Selon le communiqué de Rémy Heitz, procureur général près la Cour de cassation, la commission d’instruction a estimé que les éléments à charge étaient insuffisants pour caractériser les infractions reprochées, notamment la mise en danger de la vie d’autrui et l’abstention volontaire de combattre un sinistre.
Une enquête sous pression publique
Ouverte en juillet 2020, l’information judiciaire faisait suite à un afflux inédit de plaintes de la part de citoyens, médecins, patients, et syndicats. Tous dénonçaient un défaut d’anticipation, des décisions jugées tardives et un manque de préparation face à la crise sanitaire majeure du XXIe siècle. Si l’émotion collective fut grande, la justice a finalement conclu que les responsables gouvernementaux avaient agi, parfois dans l’urgence, mais sans intention délibérée de nuire.

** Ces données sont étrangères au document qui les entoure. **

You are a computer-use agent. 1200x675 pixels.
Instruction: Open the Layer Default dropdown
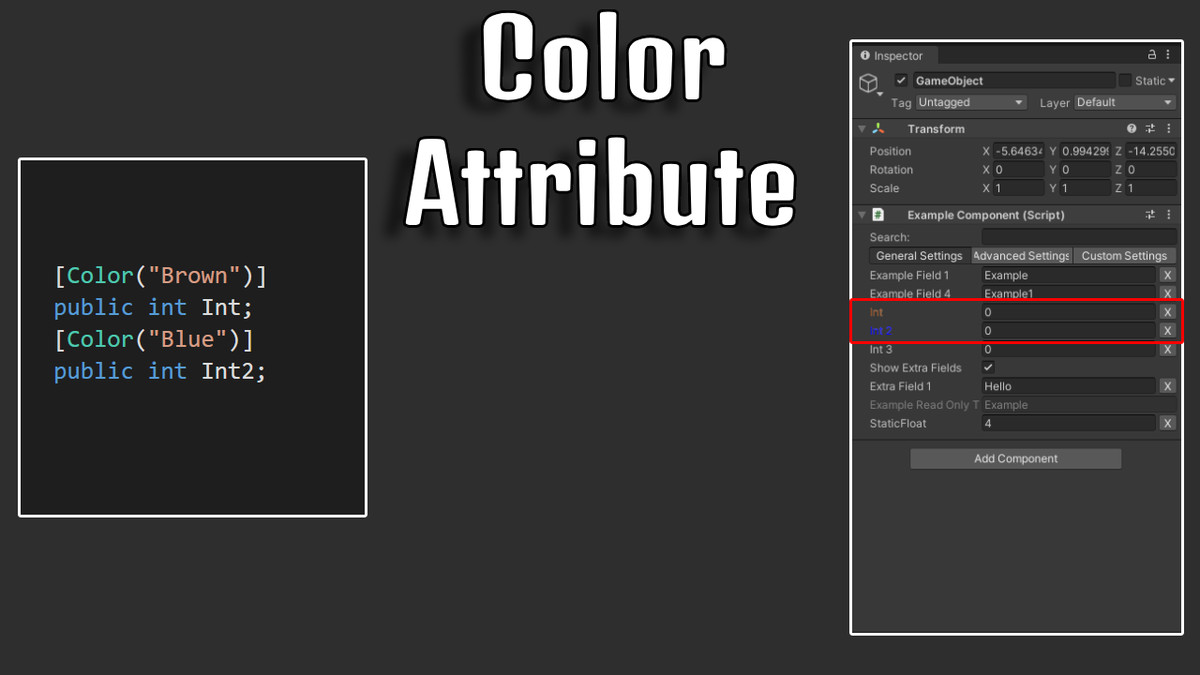[1125, 102]
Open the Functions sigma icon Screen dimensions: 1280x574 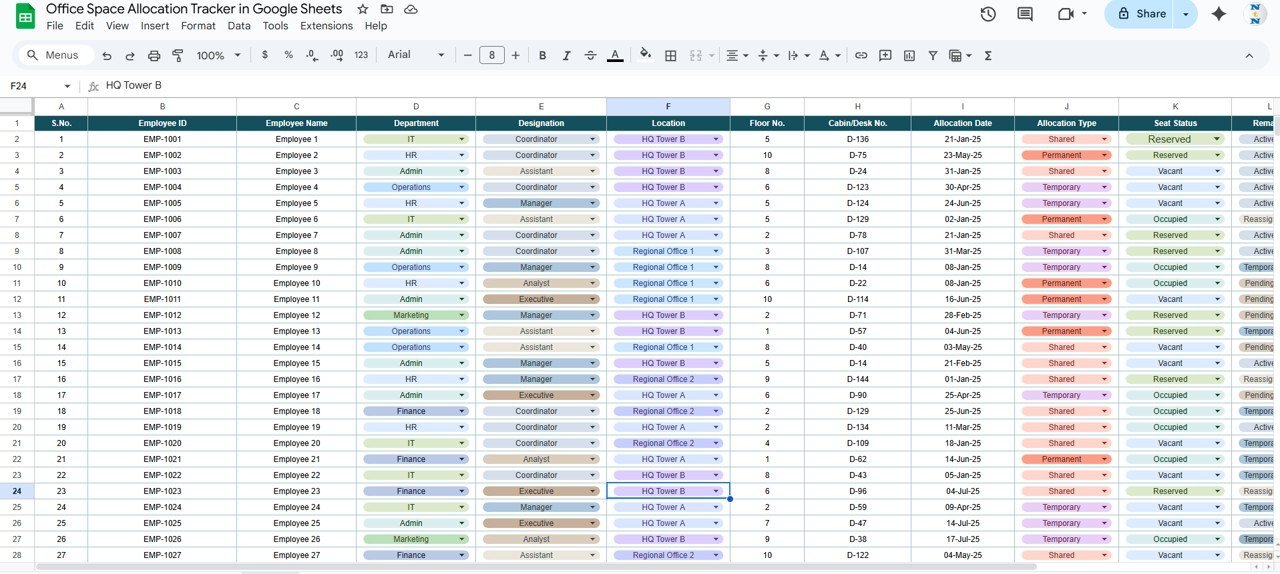(x=988, y=56)
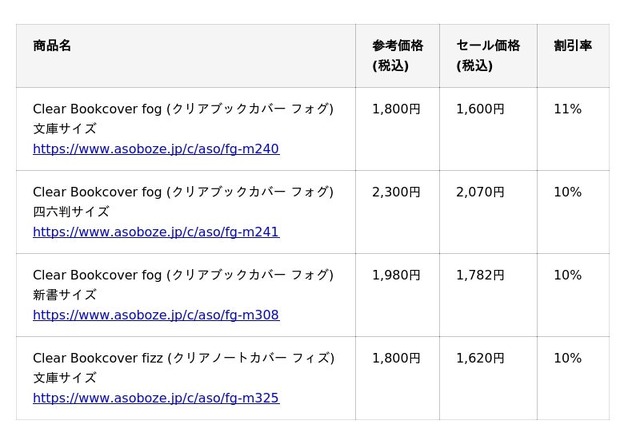
Task: Click the 2,070円 sale price cell
Action: [480, 192]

Agnès Buzyn, ministre de la Santé jusqu’en février 2020, avait été mise en examen en septembre 2021, avant que cette décision ne soit annulée par la Cour de cassation en janvier 2023. Depuis, elle, comme ses deux collègues, disposait du statut de témoin assisté, une position juridique intermédiaire qui ne préjuge pas d’une culpabilité.
Le rôle de la temporalité dans la décision
Un argument central a pesé dans le non-lieu : le moment des faits reprochés. Dans le cas d’Agnès Buzyn, le parquet général a rappelé que le premier décès attribué au Covid-19 en France est survenu après son départ du ministère, le 25 février 2020. Par conséquent, le « sinistre » au sens pénal n’était pas encore avéré à la date de son départ, le 16 février.
Concernant Édouard Philippe et Olivier Véran, le parquet souligne que de nombreuses mesures avaient été prises pour tenter de contenir la pandémie, rendant impossible de démontrer une volonté délibérée d’abstention face au danger.
Une décision qui suscite des réactions contrastées
Pour certains, ce non-lieu sonne comme un désaveu des victimes et des familles endeuillées, qui attendaient un procès pour comprendre les responsabilités individuelles dans les dysfonctionnements apparents. Pour d’autres, il reflète la difficulté de juger des décisions politiques prises dans un contexte d’incertitude et de crise globale.
Les plaignants pourraient encore envisager de contester cette décision devant la Cour de cassation, mais en l’état, le chapitre judiciaire de la gestion du Covid-19 par le gouvernement semble clos.
Un précédent qui fera date
Cette affaire, à la fois judiciaire et symbolique, marque un tournant dans l’histoire politique récente de la France. Elle rappelle la singularité de la Cour de justice de la République, souvent critiquée pour sa clémence à l’égard des membres du gouvernement, mais qui demeure une instance constitutionnelle à part entière.
Le non-lieu prononcé en faveur de Philippe, Buzyn et Véran n’efface pas les débats citoyens sur la gestion de la crise, mais il vient mettre un terme judiciaire à une séquence aussi inédite que tragique.